[Data for this exercise]:
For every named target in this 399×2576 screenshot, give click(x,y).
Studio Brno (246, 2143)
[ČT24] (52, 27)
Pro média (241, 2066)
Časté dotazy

[Task item]: Retype the whole listing above exactly as it appears.

[Problem solution]:
For every named target in this 399×2576 screenshot, give click(x,y).
Studio Brno (246, 2143)
[ČT24] (52, 27)
Pro média (241, 2066)
Časté dotazy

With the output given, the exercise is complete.